Last time, we have talked about How Chatbot “Dr Tin” is Trained?.

After joining in the HKO team, “Dr. Tin” has been bothered by some “mysteries”.
Does “Your apple is broken!” mean the fruit is broken or an Apple phone is broken?
What does “No. 8 on Monday, No. 10 on Wednesday!” actually mean?
The field of deep learning is rapidly changing. “Dr. Tin” realises that it’s about time for a self-enhancement to improve his learning model.

Right now, when “Dr. Tin” receives a question from user, he will first tokenise the sentence, and match each token with a vector called “embedding” according to the language model used. An embedding vector consists of solely numbers. These numbers represent the “features” of the token, just as how each token has a “meaning” in linguistics.

Vectors can be visualised as arrows of different lengths and point at different directions. For tokens having similar meaning in linguistics, they should have similar vector representations. This means their arrows will be of similar length and direction. Vectors can be added or subtracted from each other. In ideal case, a perfect language model should be able to assign embedding vectors such that the below calculation is valid:

<king>-<man>+<woman>=<queen>

Due to polysemy, the same word or token can have different linguistics meanings, and therefore different possible vector representations. So how could we identify the correct one? This is where the concept “attention” comes in handy.

Suppose a sentence is tokenised as the following:

Will / typhoon signal / 8 / be / issued / on / June / 8 / ?

The “8” at the end of the sentence has more relation with “June”, since they are both describing date and time. The “8” in the middle of the sentence, however, is more linked with “typhoon signal” and “issued”, because ... you know it.

So, in order to train a language model that can take these connections into consideration, “Dr. Tin” chose a training method called “Masked Language Modelling”. As the name suggested, a portion of the tokens in the sentence will be masked during training. The model is required to learn and calculate which other token(s) they should “pay attention” to, in order to deduce correctly what is being masked. For the below training set:

Will / typhoon signal / [MASK] / be / issued / on / June / 8 / ?

When / will / typhoon signal / [MASK] / be / issued / ?
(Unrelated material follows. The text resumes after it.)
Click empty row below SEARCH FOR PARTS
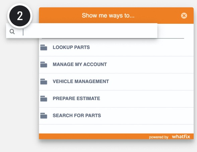Viewport: 197px width, 152px height. click(116, 129)
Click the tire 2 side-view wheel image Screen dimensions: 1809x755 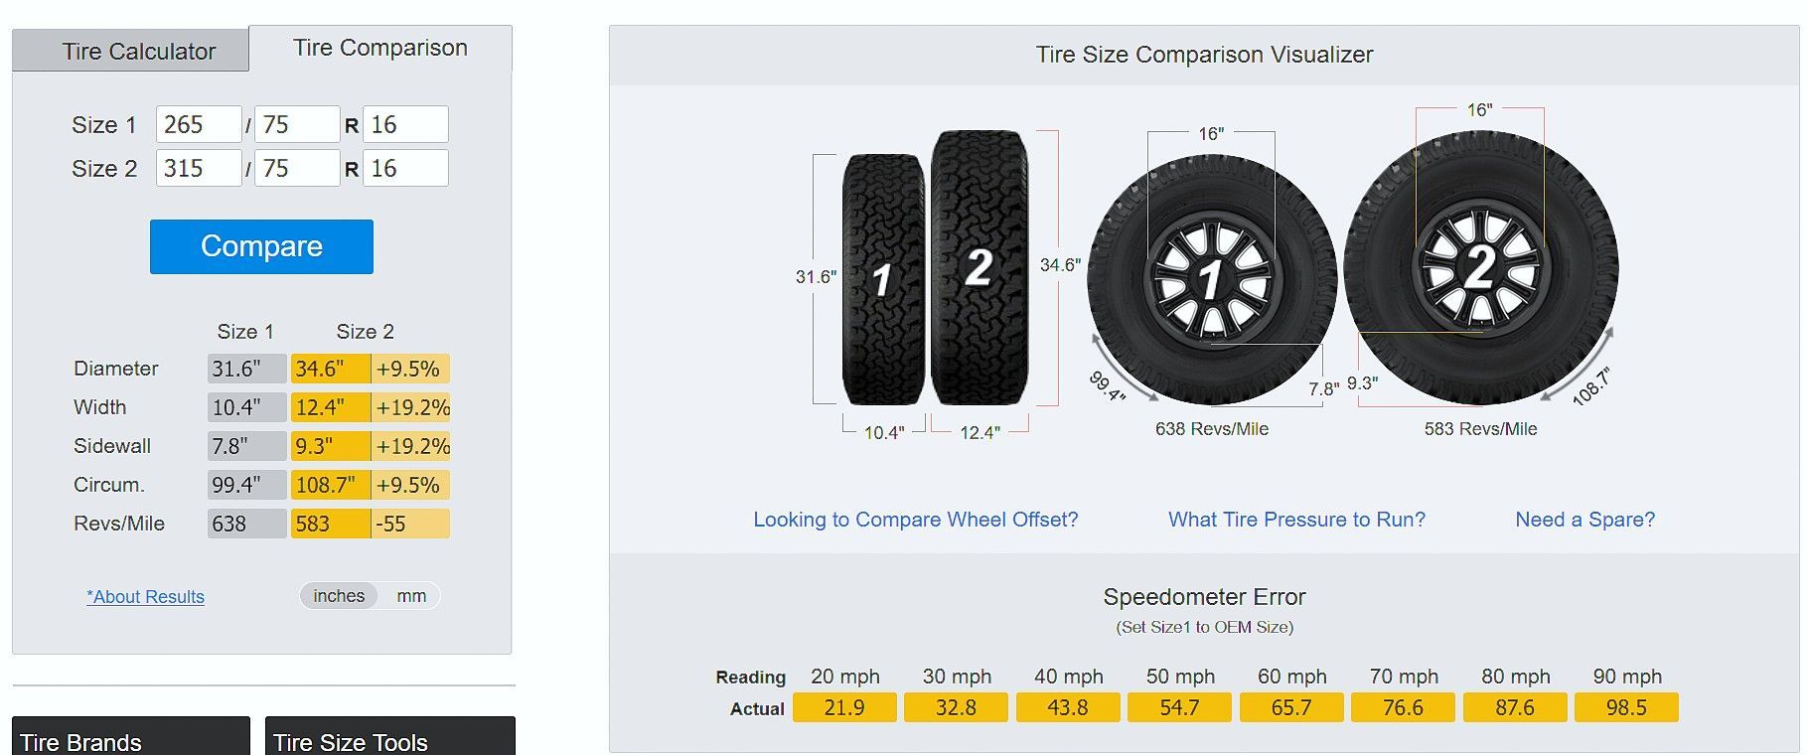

Is / typhoon signal / [MASK] / issued / ?

The model would be able to learn that “typhoon signal”, “issued” and the word being masked (“[MASK]”) seems more related. (As for which typhoon signal is being issued...hmm.)

This is called “bidirectional encoder”, in which the tokens on both sides of the [MASK] token are used to determine the encoding of the [MASK] token. It is similar to how we read. To understand the meaning of a word in the sentence, you need to understand the sentence as a whole. After such training, the language model will be able to assign an embedding vector to each token that better represent its features and meaning in the sentence.

Which also means that “Dr. Tin” will be able to identify the meaning of “No. 8” in different context!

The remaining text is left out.